Memory Allocation Strategy - Problems
Consider the requests from processes in given order 300K, 25K, 125K, and 50K. Let there be two blocks of memory available of size 150K followed by a block size 350K. Which of the memory allocation schemes can satisfy the above requests? Justify your answer. ( univeristy question)
Given:
-
Memory blocks:
- Block 1 = 150K
- Block 2 = 350K
-
Process requests (in order):
- 300K → 25K → 125K → 50K
1️⃣ First Fit
Allocate each process to the first block large enough.
Step-by-step:
- 300K → fits in 350K → remaining = 50K
- 25K → fits in 150K → remaining = 125K
- 125K → fits in remaining 125K → remaining = 0
- 50K → fits in remaining 50K → remaining = 0
✅ All processes allocated successfully
2️⃣ Best Fit
Allocate each process to the smallest sufficient block.
Step-by-step:
- 300K → fits only in 350K → remaining = 50K
- 25K → fits in 50K (better than 150K) → remaining = 25K
- 125K → fits in 150K → remaining = 25K
- 50K → ❌ cannot fit (only 25K + 25K left, not contiguous)

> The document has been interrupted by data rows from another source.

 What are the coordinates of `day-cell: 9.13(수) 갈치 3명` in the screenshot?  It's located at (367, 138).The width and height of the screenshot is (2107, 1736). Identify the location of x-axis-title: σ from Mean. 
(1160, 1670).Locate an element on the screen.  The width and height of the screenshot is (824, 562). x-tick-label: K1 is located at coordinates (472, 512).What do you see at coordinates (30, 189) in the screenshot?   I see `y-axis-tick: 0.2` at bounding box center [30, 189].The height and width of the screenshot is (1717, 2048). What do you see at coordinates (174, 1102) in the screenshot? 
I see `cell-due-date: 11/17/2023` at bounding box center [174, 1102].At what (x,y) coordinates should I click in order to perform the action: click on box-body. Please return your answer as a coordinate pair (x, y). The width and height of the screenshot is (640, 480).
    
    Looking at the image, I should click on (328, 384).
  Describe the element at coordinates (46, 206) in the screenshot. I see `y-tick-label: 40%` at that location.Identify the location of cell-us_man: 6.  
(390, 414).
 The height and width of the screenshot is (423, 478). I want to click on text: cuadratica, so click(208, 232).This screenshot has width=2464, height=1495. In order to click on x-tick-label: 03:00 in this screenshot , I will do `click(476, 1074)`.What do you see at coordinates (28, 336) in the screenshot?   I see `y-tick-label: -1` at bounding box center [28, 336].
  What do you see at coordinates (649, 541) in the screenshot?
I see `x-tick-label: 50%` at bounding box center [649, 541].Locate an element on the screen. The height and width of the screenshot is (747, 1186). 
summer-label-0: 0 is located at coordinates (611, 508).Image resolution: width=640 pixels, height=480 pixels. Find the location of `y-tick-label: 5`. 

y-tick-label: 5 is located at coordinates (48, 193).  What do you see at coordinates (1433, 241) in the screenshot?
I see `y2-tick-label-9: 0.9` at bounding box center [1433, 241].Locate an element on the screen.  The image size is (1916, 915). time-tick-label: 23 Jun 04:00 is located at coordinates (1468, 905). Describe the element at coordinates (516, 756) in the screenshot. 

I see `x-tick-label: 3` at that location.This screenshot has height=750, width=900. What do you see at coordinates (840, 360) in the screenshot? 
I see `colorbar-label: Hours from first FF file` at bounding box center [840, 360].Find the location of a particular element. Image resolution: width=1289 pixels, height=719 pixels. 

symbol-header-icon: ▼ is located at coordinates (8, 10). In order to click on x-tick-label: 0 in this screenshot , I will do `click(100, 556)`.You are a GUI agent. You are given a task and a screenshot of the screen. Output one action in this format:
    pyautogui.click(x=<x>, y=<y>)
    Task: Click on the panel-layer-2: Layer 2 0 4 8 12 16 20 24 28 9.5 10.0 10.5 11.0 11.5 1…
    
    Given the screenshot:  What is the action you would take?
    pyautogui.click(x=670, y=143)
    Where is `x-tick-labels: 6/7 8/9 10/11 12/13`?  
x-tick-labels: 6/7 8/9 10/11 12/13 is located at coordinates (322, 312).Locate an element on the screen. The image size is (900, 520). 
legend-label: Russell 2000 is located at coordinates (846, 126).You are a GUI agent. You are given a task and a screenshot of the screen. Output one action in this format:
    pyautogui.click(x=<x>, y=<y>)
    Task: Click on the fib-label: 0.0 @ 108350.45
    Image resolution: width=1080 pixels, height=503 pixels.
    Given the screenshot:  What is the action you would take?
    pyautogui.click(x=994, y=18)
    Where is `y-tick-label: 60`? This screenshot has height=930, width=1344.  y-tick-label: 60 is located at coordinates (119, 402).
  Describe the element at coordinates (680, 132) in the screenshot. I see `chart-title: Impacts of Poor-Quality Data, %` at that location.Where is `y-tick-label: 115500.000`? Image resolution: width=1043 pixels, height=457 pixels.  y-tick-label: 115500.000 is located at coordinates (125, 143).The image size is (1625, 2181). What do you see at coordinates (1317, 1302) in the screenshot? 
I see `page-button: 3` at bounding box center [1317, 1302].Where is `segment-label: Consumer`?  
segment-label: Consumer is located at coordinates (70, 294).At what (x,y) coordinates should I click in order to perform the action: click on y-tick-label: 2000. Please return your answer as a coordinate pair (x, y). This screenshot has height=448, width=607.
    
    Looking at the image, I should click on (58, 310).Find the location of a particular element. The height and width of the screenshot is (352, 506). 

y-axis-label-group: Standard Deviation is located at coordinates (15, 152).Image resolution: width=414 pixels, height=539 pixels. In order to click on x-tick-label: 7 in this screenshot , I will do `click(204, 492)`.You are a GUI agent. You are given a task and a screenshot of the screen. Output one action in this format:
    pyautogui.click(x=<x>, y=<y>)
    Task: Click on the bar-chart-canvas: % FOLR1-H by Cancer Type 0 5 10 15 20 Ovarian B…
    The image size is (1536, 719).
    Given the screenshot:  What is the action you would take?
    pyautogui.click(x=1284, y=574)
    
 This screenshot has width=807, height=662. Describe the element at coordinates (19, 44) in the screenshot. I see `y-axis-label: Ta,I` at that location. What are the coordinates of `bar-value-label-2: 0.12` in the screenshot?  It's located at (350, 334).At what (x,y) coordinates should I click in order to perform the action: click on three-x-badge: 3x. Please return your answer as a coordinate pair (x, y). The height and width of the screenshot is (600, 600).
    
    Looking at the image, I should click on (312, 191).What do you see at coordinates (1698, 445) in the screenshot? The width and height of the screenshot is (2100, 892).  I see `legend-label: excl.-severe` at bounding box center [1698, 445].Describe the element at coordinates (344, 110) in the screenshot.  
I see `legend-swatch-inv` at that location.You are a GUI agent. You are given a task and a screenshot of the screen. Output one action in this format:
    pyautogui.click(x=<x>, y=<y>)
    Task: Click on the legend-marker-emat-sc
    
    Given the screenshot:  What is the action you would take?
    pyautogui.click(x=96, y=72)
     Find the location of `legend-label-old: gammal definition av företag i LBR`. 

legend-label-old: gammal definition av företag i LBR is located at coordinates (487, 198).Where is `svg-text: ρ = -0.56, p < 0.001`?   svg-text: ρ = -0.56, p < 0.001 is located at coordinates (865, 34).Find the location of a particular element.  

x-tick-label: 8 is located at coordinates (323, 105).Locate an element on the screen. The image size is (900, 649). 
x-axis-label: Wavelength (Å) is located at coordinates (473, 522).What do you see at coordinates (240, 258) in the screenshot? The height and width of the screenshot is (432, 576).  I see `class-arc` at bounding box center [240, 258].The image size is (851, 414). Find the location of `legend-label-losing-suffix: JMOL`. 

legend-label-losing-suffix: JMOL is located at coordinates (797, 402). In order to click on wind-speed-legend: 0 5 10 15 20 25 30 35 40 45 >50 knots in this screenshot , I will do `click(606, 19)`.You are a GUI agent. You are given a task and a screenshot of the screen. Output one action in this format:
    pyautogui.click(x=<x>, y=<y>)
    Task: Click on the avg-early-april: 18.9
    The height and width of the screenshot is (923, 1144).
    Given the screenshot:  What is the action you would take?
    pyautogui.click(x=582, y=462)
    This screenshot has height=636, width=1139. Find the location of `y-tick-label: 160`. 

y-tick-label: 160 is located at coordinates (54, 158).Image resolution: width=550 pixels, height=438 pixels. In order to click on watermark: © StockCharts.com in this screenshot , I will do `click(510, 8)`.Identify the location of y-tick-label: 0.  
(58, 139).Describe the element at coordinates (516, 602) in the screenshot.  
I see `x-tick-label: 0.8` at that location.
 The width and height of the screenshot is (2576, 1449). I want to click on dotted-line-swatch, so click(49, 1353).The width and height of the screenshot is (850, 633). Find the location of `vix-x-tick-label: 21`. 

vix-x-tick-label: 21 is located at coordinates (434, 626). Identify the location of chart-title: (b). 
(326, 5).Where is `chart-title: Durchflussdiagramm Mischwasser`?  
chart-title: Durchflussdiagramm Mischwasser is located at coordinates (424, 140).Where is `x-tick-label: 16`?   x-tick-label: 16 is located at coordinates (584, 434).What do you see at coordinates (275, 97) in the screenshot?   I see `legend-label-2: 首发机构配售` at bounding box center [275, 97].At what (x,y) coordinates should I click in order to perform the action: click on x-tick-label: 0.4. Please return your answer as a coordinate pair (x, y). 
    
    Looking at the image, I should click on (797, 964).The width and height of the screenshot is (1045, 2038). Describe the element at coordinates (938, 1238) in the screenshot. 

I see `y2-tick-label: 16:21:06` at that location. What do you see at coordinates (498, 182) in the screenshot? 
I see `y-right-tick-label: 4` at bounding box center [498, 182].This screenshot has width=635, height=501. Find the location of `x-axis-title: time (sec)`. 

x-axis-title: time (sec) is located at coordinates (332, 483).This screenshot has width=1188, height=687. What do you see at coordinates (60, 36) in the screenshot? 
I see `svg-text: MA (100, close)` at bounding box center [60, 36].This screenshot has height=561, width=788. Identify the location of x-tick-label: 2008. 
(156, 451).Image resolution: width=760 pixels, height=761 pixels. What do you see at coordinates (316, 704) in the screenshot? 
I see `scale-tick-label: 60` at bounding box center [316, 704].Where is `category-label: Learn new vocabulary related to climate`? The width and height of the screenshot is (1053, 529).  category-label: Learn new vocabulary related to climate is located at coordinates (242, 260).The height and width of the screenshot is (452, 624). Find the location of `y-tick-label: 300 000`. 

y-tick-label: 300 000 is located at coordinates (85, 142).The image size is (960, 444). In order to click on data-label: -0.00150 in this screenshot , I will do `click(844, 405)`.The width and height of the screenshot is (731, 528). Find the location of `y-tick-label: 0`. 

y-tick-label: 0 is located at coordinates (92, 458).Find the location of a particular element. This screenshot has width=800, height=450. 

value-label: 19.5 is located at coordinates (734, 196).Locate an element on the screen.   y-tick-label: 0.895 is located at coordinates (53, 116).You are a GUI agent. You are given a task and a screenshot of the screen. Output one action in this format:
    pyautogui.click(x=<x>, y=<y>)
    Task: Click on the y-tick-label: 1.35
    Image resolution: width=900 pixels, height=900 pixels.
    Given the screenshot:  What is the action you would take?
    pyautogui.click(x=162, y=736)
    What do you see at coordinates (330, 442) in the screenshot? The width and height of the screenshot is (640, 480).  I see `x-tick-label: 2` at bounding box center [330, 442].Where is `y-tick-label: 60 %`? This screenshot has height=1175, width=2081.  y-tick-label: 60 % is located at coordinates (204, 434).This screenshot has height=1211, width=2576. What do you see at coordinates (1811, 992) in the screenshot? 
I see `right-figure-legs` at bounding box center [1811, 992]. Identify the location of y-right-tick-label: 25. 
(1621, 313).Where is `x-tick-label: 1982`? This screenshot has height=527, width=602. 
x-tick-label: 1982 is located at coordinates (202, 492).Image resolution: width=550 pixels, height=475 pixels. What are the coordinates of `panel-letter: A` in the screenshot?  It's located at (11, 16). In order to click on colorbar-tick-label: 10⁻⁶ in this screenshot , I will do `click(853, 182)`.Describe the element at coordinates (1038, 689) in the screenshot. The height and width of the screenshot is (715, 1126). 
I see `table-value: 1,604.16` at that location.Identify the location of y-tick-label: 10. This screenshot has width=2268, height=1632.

❌ Fails to allocate all processes
3️⃣ Worst Fit
Allocate each process to the largest available block.
Step-by-step:
- 300K → allocated to 350K → remaining = 50K
- 25K → allocated to 150K → remaining = 125K
- 125K → allocated to 125K → remaining = 0
- 50K → allocated to 50K → remaining = 0
✅ All processes allocated successfully
Final Answer:
| Allocation Scheme | Can satisfy all requests? |
|---|---|
| First Fit | ✅ Yes |
| Best Fit | ❌ No |
| Worst Fit | ✅ Yes |
Justification:
- Best Fit fails due to fragmentation—it leaves small unusable gaps.
- First Fit and Worst Fit succeed because they leave usable block sizes for later processes.